# TASK BRIEF
Please change "Viewport" to "Screen size" in the items from the line with "Where should I click to: Select" through the end of the items, leaving everything else as it is. Give only those lines, and leave the pictures out of your answer.

>> BEGIN INFORMATION SUPPLIED

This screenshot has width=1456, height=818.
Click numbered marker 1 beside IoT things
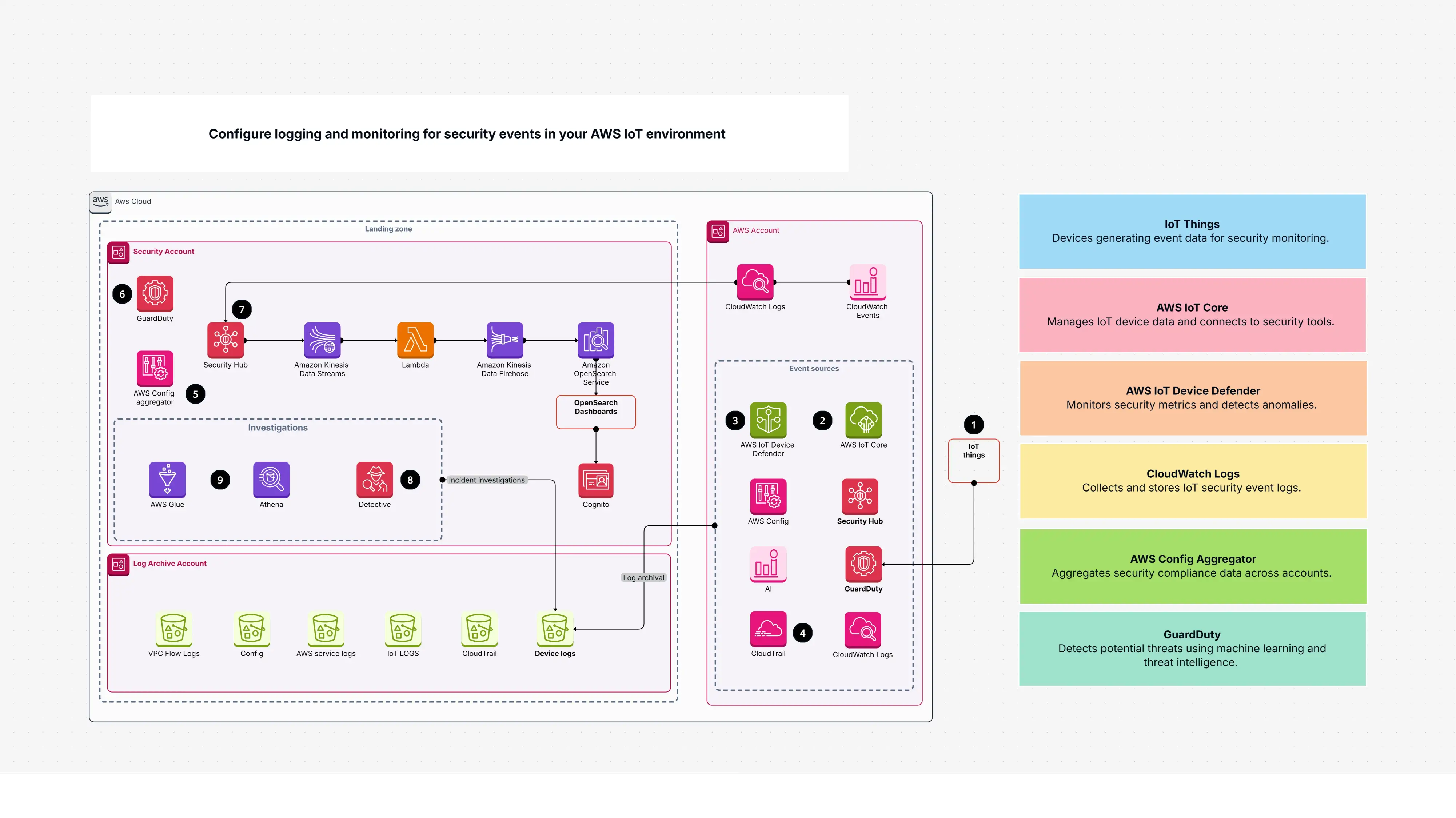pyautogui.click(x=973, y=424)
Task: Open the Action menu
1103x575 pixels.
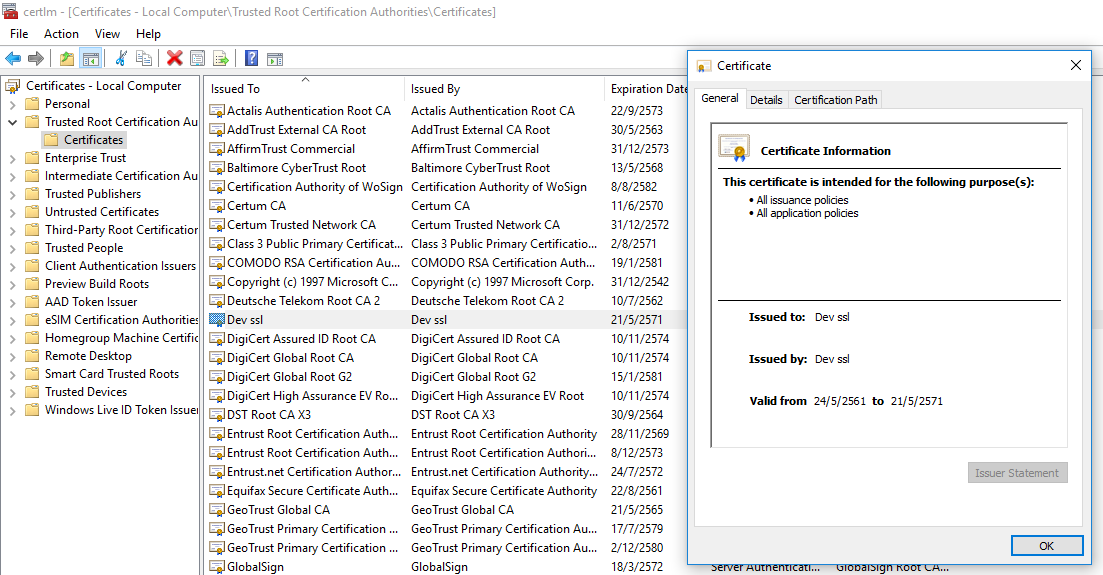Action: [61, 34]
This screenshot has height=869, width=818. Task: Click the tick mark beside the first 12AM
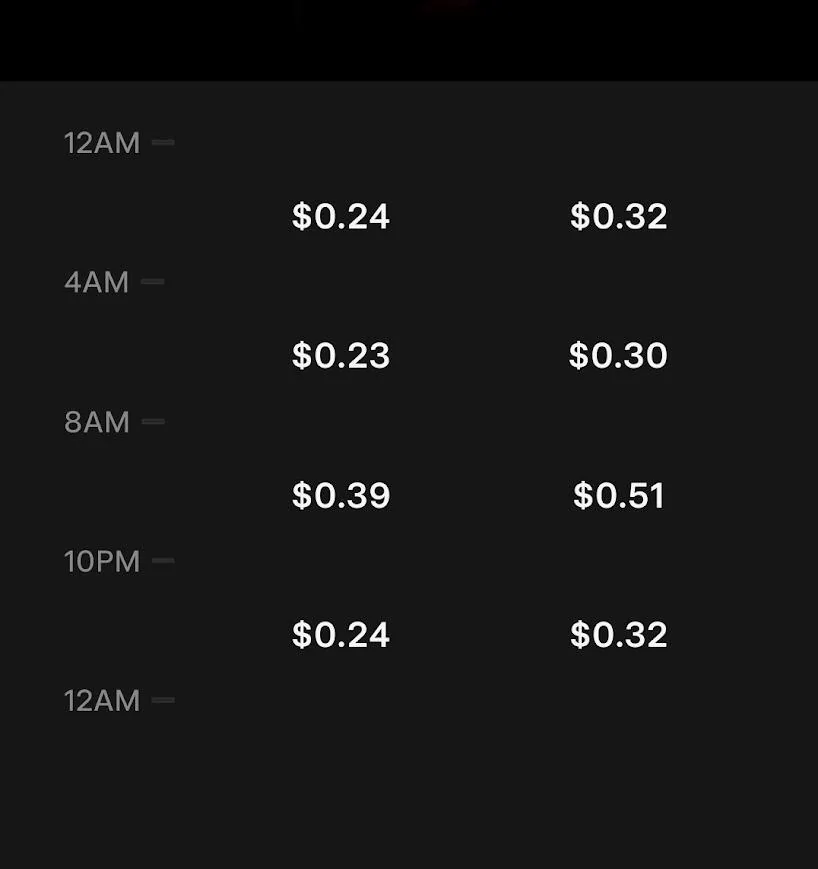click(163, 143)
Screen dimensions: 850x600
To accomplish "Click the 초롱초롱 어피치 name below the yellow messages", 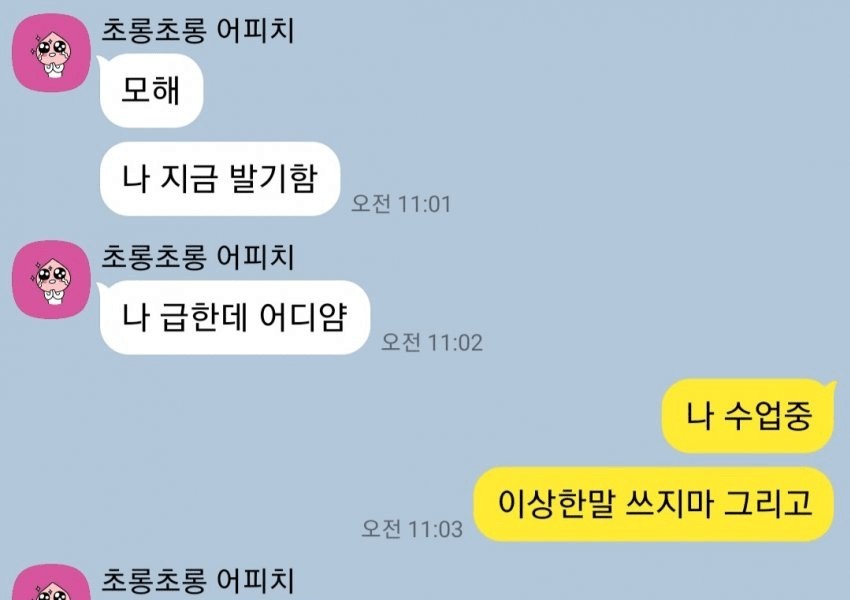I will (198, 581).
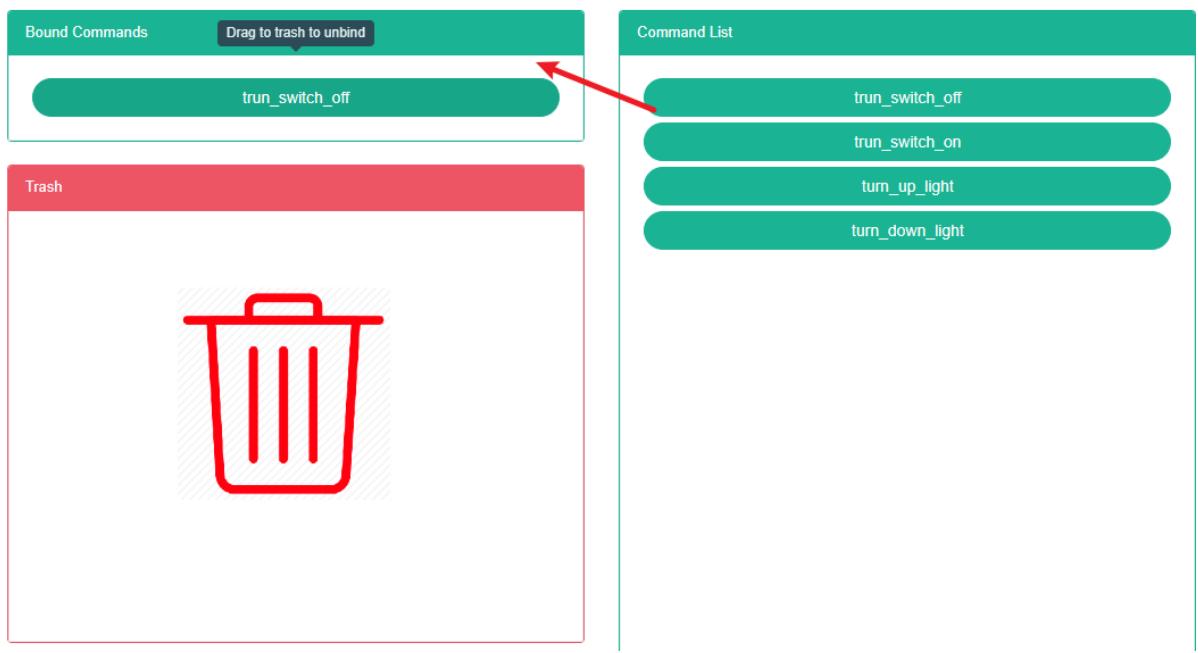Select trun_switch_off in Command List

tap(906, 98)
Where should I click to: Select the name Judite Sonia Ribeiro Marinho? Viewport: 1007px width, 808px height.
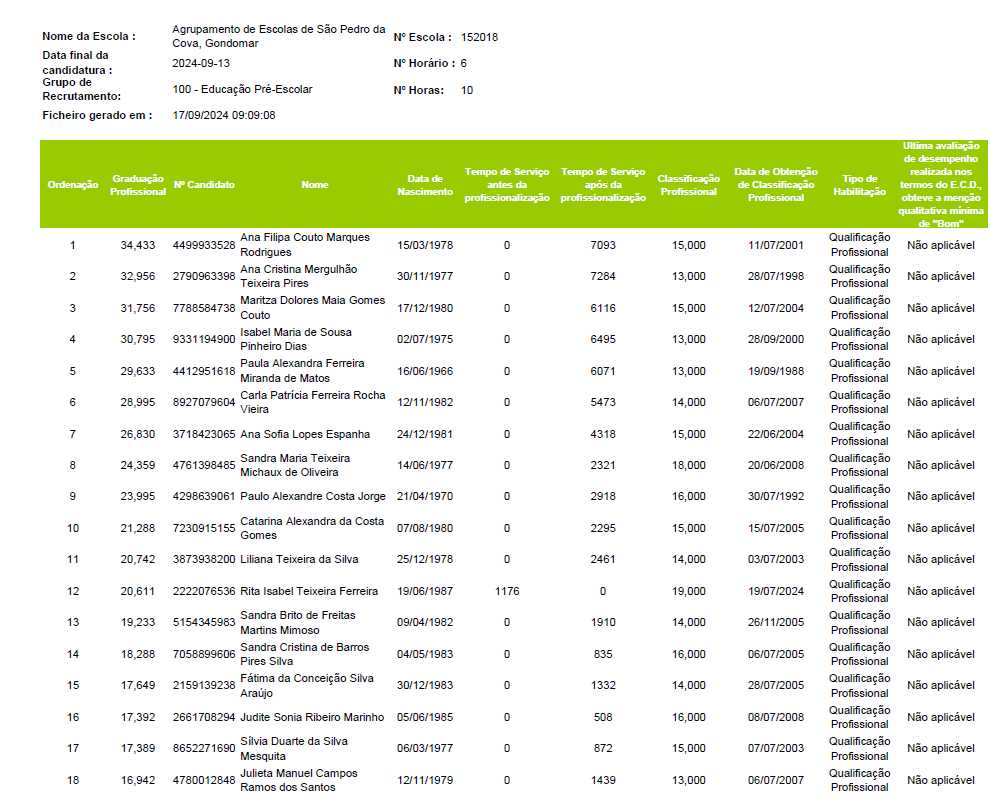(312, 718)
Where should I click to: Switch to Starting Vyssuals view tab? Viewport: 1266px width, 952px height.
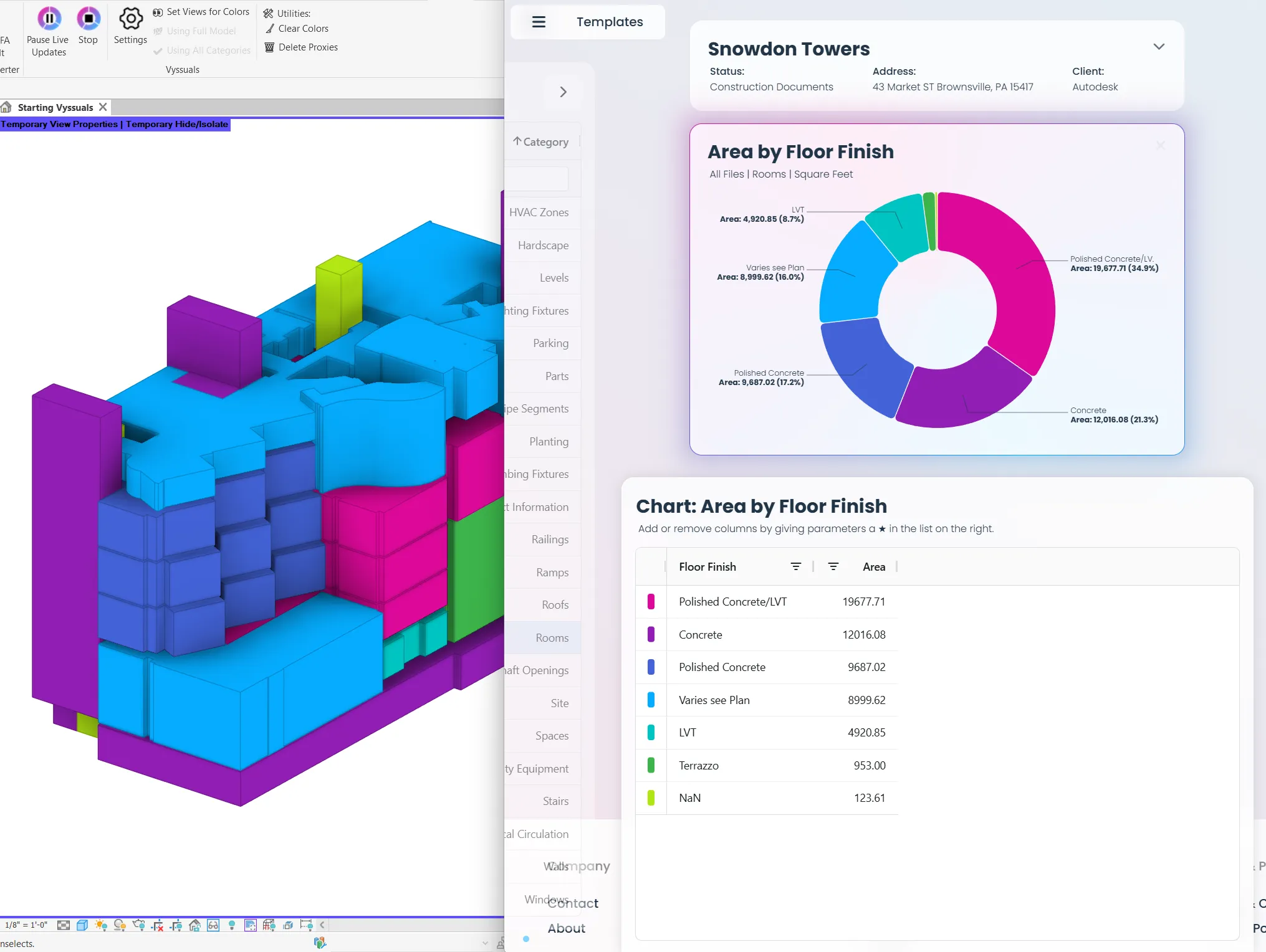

>> END INFORMATION SUPPLIED

# RESPONSE TO THIS EXERCISE
Where should I click to: Select the name Judite Sonia Ribeiro Marinho? Screen size: 1007px width, 808px height.
(312, 718)
Where should I click to: Switch to Starting Vyssuals view tab? Screen size: 1266px width, 952px height.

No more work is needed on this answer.